→ Raw data

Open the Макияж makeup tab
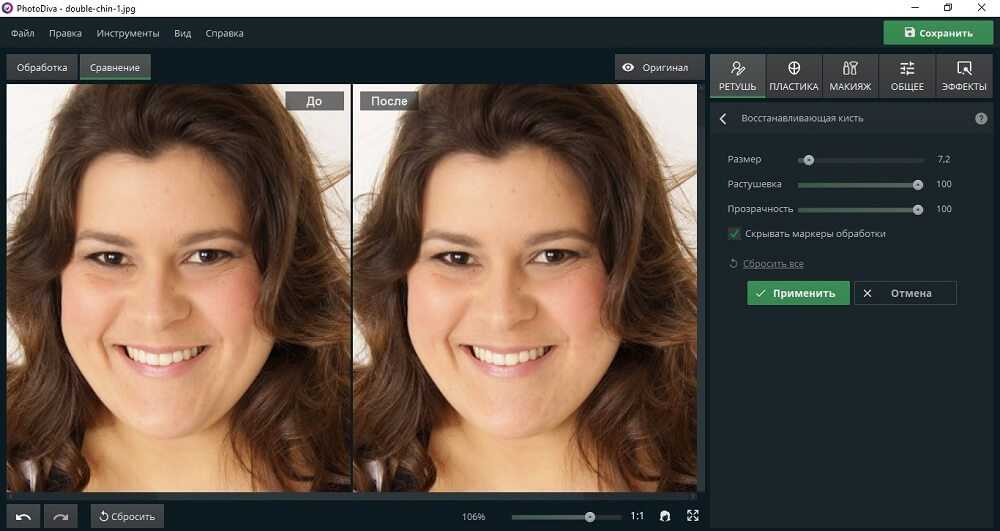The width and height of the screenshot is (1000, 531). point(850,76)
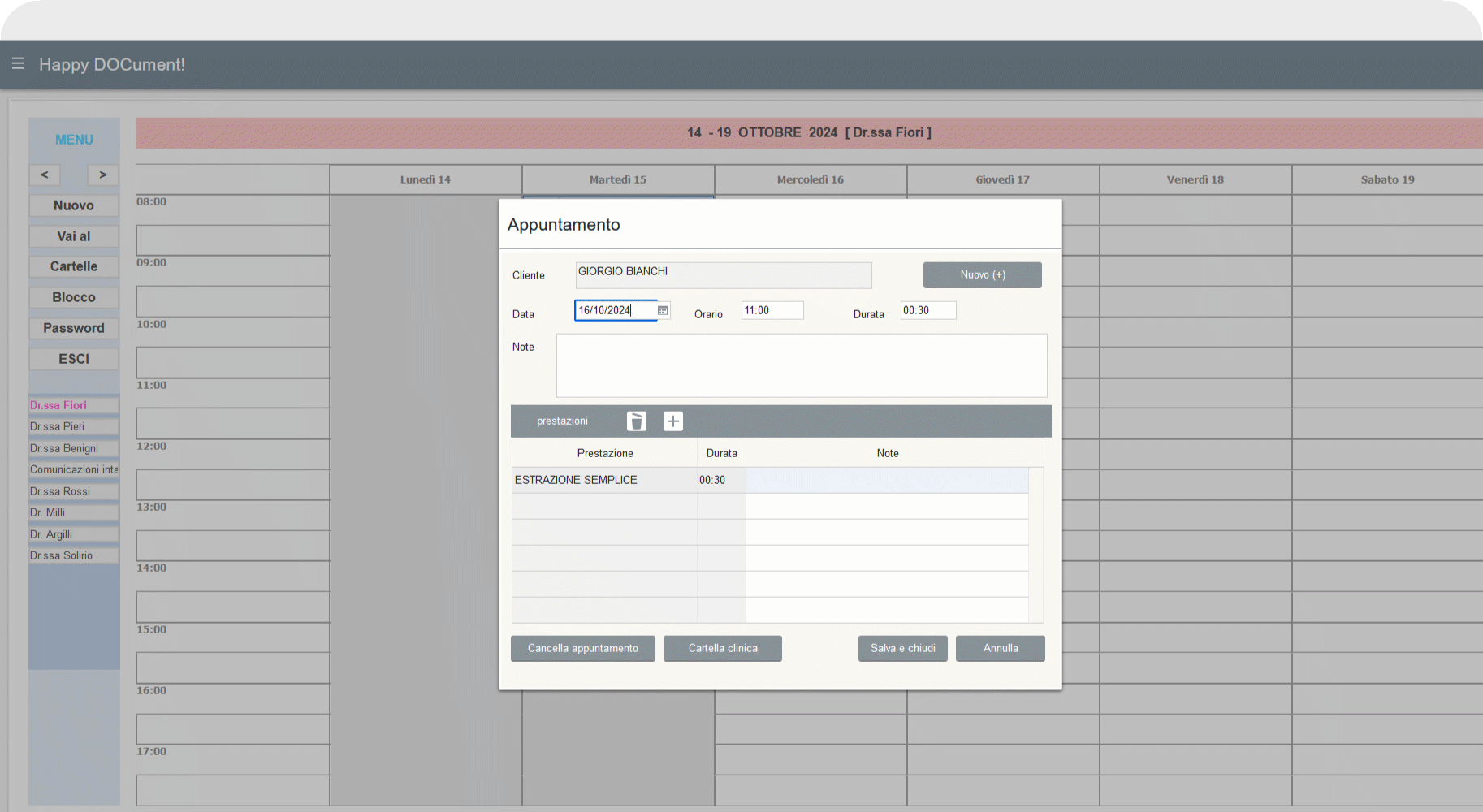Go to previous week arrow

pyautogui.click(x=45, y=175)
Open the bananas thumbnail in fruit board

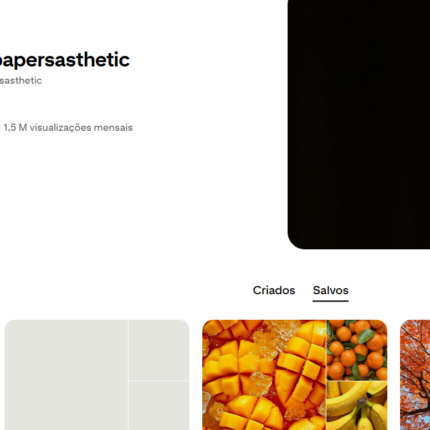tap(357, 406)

→ Goal
Reproduce the records above word for word, leaving out the pictures.

→ Written response
Open the Макияж makeup tab
The width and height of the screenshot is (1000, 531). point(850,76)
Go to previous week arrow

pyautogui.click(x=45, y=175)
Open the bananas thumbnail in fruit board

tap(357, 406)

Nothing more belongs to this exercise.